许多本来明明白白的事,一旦进入“文化解释”,便立即变得云山雾罩,神秘兮兮,以致于坊间有“文化是个筐,什么都能装”之讥。

   ——秦晖:《问题与主义:秦晖文选》,长春出版社1999年,第285-286页。

   不幸的是,几乎从一开始它(“法律文化”)就被滥用和庸俗化了。……实际上,大多数人在使用这个词时似乎更愿意采取某种不甚严格的态度,因为它给人们提供了一种方便,即可以笼统和含混地用来指与法律有关的历史、传统、习惯、制度、学理和其他任何东西。……我宁愿把法律文化首先视为一种方法和立场。

   ——梁治平:《梁治平自选集》,广西师范大学出版社1997年版,第102、280、281页。

   原因的原因的原因,就不是原因。——朱学勤

   What can be said at all can be said clearly; and whereof one cannot speak, thereof one must be silent. —Wittgenstein

   人是文化的缔造者和主人,而不是文化的奴仆。——笔者题记

   2005年春节期间,笔者暂时客居汕头度假。在人生地不熟以致百无聊赖之际,惟有经常流连于当地各种书店。其时偶得尹伊君先生专著《社会变迁的法律解释》(商务印书馆2003年9月第一版,2003年9月北京第一次印刷)。该书研究始于1995年,是作者历经八年耕耘之成果。初略翻阅,该书资料引用似乎相当丰富、语言表述清雅;作者后记所言自己“无论中学功底还是西学功底均严重不足”,实为过谦之辞。其目录之“导论”部分表明其大体符合学术专著之规范(这种规范似乎一直为一些法学著作、尤其是法社会学著作所欠缺)。据作者后记,著名书法家“启功先生以九望高龄为本书题写了书名,它不仅为本书增色,亦是前辈学人对后学的提携与奖掖”;“最高人民检察院梁国庆副检察长和北京大学陈兴良教授”为该书出版提供了帮助。既然初步印象尚佳,且似有名家保荐,著名学术出版社为之付梓,因此笔者决然购之,并以近半月时日逐页细读摘录。
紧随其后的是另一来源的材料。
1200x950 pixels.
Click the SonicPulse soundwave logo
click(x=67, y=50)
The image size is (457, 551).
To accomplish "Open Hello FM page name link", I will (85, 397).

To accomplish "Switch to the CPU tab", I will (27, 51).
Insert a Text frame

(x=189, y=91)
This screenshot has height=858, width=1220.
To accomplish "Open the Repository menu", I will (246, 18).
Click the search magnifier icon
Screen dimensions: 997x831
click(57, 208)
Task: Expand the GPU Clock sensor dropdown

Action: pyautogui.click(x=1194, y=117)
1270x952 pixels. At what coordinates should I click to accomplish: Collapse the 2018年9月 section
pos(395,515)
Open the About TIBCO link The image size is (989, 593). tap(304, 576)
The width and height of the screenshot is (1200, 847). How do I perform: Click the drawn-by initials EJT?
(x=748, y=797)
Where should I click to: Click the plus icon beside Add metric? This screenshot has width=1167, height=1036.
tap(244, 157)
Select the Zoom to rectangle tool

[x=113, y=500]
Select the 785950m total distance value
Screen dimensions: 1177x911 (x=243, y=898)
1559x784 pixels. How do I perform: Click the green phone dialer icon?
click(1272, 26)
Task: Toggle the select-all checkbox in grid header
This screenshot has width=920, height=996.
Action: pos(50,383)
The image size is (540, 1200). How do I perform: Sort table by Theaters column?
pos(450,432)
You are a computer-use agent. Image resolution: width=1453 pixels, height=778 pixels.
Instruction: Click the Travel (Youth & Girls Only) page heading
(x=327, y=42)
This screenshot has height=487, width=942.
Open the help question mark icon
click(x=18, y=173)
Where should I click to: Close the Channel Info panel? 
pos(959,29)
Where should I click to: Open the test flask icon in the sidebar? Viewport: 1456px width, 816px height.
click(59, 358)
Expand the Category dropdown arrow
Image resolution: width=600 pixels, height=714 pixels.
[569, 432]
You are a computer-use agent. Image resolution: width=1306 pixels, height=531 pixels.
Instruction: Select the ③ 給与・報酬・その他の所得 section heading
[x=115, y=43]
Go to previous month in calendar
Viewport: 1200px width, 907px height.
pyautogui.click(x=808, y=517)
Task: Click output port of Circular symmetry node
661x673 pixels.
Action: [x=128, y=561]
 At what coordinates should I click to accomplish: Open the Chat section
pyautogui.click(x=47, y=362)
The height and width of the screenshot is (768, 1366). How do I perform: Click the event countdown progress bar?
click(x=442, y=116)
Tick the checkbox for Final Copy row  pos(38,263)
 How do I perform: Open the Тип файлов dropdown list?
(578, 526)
客观而言,该著中所洋溢的作者才情、睿智和厚重的古今中外学术积累,令笔者恐怕穷尽毕生也难以望其项背。但所谓“智者千虑,必有一失;愚者千虑,必有一得”,又所谓玉不掩瑕,而且有些问题似乎具有一定的普遍性,因此也不能完全归咎于作者本人,而是一种普遍的研究范式问题。

  一、 关于书名与内容

   作者从社会变迁的角度,将该著定性为“一本从法律视角解释社会变迁的历史社会学著作”。但就其实际内容而言,与其说该著从法律的视角解读社会变迁,倒不如说其以社会文化的视角解读法律,因此主要将为一部法(律)社会学著作。原书题名“社会变迁的法律解释”,本来可以作两种理解:其一为从法律的角度解释社会变迁,即作者以社会变迁为被解释对象,以法律作为解释视角;其二为以社会变迁的角度解释法律,即作者以法律为被解释对象,以社会变迁为解释视角。如果从纯粹汉语语言习惯角度理解,恐怕多数读者首先想到的是第一种理解。当然,作者也提及“法律是社会变迁的整体组成部分,它既是社会变迁的原因,也是社会变迁的结果”,法律和社会变迁之间“是一种互为解释的关系”。(尹伊君:269。以下括号中数字如无特别说明,均指尹著页码。)然而,通读全书之后,读者应该不难发现该著实际上是在着力进行第二种诠释。就此而言,该著实际上被冠以一个容易令人误解的书名;也许该著取名为“法律的社会(变迁)解释”更为合适。对于如此误解,也许有人要归咎于读者理解能力欠佳,但面对读者的“误解”,可能首先需要的是作者考虑自己是否表达准确,是否因辞害意。

   不过,无论对书名作何种理解,其本身传达的被解释对象都是唯一的:要么是社会(变迁),要么是法律;二者或为被解释对象,或为解释视角。从而,该著导向的结论主词也应该具有唯一性。然而,实际情形是该著最终结论却导引出社会和法律两个被解释对象,认为中西方社会与法律“源于中国人与西方人的不同心智,是依各自的文化传统连续演进的。……”(封二,)“中国文化……是解决中国社会和法律问题的根本。”(466)在这里,作为解释视角的社会上升到与作为被解释对象的法律并列,实现了“乾坤大挪移”。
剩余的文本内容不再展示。